Text section:
• • • •

Pressbox is an on-demand dry cleaning and laundry service company founded by Vijen Patel and Drew McKenna in 2013 and acquired by Procter & Gamble in 2018.

== Founding ==
Vijen Patel and Drew McKenna met at the University of Notre Dame as undergraduate students.

In 2012, Patel was working in private equity, particularly focusing on retail. Patel's business ethos premised that any highly fragmented vertical market lacking technology and branding was ripe for disruption. Operating on this belief, Patel partnered with Drew McKenna (who was then running game day operations at the University of Notre Dame) to create a new laundry service that would turn a “chore into an experience”, according to Patel. Cofounder McKenna noted that the laundry industry, at the time, was “antiquated” and in need of “hands-on technology”.

== Operations ==
In 2013, Patel and McKenna launched Pressbox in Chicago, Illinois. Pressbox eliminated storefront rent and labor costs through proprietary lockers in high-end residential buildings and neighborhoods in urban cities. This allowed residential buildings to use Pressbox services as a building amenity with no additional costs, while also reaching customers not typically able to drop off laundry during regular business hours. It was also marketed to younger generations who were not as loyal to traditional laundry brands and more willing to outsource chores.

• • • •

Information shown:
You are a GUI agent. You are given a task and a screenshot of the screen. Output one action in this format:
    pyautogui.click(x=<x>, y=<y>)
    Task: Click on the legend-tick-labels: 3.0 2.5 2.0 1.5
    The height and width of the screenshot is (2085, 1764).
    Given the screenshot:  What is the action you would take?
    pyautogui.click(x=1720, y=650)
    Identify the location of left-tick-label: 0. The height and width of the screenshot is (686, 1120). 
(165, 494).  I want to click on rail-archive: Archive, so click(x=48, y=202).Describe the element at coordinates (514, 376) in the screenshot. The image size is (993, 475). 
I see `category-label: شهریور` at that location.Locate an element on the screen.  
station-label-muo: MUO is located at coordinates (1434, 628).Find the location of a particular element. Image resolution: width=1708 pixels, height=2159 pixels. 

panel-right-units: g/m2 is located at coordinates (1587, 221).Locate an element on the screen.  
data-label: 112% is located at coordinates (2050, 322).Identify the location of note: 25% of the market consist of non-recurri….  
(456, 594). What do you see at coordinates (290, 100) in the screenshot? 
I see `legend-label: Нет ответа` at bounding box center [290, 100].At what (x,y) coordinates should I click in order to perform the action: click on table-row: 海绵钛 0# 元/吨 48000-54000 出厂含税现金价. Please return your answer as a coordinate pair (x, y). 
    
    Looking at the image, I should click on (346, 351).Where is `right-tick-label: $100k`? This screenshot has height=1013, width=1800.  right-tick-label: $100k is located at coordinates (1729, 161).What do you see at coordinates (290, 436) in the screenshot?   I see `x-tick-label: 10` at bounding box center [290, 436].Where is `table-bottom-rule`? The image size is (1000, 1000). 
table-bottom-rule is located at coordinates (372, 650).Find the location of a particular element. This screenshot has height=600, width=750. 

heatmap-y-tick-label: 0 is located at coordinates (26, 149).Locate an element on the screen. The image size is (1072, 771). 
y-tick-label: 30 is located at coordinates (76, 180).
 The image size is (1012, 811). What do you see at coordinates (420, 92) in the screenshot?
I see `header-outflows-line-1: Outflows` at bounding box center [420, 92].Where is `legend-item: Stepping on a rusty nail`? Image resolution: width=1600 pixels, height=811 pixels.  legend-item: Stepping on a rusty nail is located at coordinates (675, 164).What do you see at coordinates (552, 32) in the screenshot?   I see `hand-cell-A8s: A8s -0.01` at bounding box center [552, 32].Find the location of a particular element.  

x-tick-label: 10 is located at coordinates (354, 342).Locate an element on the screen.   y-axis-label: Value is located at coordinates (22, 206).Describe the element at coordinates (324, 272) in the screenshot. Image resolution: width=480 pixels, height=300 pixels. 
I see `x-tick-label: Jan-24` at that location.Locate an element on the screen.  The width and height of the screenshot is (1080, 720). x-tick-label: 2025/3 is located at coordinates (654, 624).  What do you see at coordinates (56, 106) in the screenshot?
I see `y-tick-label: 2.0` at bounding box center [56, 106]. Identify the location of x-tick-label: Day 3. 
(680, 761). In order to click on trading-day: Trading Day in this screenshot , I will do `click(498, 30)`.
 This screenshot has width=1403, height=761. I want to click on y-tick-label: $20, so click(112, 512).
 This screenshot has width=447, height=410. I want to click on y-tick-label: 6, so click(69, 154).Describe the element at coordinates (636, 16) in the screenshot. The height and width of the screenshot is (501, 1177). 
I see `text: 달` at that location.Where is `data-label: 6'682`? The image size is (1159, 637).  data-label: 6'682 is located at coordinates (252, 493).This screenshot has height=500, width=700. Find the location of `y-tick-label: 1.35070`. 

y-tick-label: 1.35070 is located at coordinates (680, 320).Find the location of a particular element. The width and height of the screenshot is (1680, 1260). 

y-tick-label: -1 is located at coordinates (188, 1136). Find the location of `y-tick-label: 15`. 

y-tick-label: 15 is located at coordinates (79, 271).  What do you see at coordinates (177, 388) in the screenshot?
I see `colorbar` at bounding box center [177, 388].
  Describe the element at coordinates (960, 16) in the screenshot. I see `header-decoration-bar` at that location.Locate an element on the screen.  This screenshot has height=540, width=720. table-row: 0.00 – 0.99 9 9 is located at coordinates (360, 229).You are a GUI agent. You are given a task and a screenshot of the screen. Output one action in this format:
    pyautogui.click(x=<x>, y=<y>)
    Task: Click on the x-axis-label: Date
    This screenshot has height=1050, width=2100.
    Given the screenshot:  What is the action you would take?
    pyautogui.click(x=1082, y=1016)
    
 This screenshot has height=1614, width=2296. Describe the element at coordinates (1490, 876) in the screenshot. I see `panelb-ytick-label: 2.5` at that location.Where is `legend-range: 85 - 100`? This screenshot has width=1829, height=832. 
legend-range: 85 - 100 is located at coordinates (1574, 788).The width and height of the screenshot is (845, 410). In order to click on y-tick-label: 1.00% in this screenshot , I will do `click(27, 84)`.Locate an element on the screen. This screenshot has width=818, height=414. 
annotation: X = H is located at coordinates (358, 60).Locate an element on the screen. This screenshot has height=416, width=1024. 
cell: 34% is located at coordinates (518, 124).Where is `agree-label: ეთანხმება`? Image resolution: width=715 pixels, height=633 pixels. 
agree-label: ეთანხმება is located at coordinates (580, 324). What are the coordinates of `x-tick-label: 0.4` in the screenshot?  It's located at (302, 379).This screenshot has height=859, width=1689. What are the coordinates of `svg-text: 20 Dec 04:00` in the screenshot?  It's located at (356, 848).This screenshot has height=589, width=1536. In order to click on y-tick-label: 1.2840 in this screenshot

• • • •

Work instruction:
List every year mentioned in the Pressbox text, in the order each first appears.

Written solution:
2013, 2018, 2012